A new approach on visible light assisted oxygen doped g-C3N4/β-Bi2O3 direct Z-scheme heterojunction towards the degradation of bisphenol A: Degradation pathway, toxicity assessment, and continuous mode study

Graphitic carbon nitride (g-C3N4, G) was firstly doped with oxygen atom and then bismuth oxide nanoparticles (β-Bi2O3, B) were embedded into the modified G to enhance its photocatalytic activity. The photocatalytic performance of the as-prepared composite (β-Bi2O3/O-G, BOG) was evaluated towards bisphenol A (BPA) degradation under visible light irradiation in both batch and continuous-flow reactors. A series of catalyst characterization tests, including XRD, FTIR, FESEM, HRTEM, XPS, TGA, EDX, BET, DRS, PL, EIS, transient photocurrent, CV, and LSV, revealed the significant improvement in photocatalytic activity of G after oxygen doping and its combination with B. Under optimum conditions, 98.7% BPA and 76.8% total organic carbon (TOC) removals were achieved.
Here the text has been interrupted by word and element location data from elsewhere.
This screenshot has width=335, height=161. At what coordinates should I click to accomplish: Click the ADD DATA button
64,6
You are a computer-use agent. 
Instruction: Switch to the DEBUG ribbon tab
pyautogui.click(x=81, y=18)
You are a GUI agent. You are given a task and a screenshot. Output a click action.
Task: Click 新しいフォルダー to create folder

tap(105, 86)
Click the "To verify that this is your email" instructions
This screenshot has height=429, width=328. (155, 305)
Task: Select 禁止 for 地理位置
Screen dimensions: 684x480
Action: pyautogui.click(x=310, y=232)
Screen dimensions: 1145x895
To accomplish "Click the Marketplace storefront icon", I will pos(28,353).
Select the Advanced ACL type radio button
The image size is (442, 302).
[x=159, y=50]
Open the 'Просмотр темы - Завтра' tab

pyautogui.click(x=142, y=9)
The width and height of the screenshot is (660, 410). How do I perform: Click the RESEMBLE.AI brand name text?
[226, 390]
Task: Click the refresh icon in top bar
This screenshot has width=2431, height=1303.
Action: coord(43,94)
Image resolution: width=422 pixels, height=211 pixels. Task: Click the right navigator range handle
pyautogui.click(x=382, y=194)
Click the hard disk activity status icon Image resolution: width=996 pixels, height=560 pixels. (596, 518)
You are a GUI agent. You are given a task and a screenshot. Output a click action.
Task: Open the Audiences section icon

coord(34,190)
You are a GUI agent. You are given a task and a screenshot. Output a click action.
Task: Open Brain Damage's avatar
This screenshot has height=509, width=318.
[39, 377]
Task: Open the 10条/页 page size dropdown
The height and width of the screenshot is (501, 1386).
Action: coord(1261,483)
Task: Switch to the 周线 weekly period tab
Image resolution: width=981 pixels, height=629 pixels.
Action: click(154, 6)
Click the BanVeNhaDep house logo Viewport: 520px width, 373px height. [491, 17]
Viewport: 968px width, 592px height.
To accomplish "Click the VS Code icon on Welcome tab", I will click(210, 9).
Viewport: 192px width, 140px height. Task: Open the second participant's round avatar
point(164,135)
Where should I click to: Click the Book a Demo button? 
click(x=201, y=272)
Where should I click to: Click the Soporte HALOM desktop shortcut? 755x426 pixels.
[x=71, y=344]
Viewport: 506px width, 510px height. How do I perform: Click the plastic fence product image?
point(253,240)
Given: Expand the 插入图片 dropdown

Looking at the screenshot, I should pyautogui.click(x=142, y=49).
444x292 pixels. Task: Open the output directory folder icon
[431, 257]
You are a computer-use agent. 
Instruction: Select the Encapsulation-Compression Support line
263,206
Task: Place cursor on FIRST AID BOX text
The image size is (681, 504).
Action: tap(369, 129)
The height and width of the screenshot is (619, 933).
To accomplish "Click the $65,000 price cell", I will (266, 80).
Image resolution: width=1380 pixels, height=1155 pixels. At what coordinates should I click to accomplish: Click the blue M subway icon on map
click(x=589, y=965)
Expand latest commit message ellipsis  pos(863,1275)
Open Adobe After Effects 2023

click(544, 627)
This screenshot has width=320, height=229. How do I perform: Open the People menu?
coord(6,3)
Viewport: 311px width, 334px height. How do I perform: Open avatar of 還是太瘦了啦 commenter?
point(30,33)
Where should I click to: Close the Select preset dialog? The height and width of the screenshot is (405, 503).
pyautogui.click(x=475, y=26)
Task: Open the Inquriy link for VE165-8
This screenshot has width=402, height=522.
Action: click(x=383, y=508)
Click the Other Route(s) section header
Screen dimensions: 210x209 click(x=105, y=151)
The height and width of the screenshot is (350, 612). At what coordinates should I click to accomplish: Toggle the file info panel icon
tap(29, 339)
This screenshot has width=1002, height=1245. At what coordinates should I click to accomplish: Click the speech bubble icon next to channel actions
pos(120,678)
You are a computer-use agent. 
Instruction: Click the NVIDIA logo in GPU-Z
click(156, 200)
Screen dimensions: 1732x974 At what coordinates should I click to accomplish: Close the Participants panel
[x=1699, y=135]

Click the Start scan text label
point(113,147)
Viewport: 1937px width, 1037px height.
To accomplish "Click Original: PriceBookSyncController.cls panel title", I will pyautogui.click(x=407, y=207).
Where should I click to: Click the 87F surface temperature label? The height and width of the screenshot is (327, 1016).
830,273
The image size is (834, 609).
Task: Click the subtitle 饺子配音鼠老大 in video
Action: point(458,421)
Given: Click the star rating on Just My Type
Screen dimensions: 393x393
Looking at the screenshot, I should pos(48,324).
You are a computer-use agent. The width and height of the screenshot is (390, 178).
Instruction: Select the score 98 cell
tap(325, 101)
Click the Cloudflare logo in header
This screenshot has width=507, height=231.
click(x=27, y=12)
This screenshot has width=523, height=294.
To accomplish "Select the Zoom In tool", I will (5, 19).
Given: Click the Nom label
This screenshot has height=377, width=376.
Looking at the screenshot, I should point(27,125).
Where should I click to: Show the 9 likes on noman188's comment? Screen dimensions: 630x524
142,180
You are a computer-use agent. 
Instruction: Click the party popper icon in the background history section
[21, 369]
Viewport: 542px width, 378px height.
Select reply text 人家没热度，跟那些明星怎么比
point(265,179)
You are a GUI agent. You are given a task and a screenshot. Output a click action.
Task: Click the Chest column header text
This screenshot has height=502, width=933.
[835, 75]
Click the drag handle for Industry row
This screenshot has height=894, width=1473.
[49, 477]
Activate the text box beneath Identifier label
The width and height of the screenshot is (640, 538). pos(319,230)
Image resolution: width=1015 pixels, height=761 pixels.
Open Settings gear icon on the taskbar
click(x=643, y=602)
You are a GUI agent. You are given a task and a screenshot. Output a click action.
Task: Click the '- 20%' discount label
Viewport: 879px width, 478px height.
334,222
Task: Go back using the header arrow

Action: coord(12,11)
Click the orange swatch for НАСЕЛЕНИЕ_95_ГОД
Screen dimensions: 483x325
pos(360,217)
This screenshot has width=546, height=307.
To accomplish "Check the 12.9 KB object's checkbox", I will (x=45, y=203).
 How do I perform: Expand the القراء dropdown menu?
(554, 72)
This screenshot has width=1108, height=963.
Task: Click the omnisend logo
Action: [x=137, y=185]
A direct Z-scheme heterojunction system was described via a series of photochemical tests as well as the identified oxidizing reactive species. The visible light-assisted BOG system also exhibited excellent performance for purifying real BPA-laden water samples. Moreover, BOG composite showed noticeable reusability, implying its cost-effective potential for practical applications. The mechanistic degradation pathway of BPA was proposed based on the identified transformation products (TPs). Furthermore, the toxicity of TPs was evaluated by the Ecological Structure-Activity Relationships (ECOSAR) predictive model. This study gives a new point of view on as-prepared BOG composite potential with highly-efficient photocatalytic performance towards degradation of emerging refractory contaminants and treatment of contaminated effluents.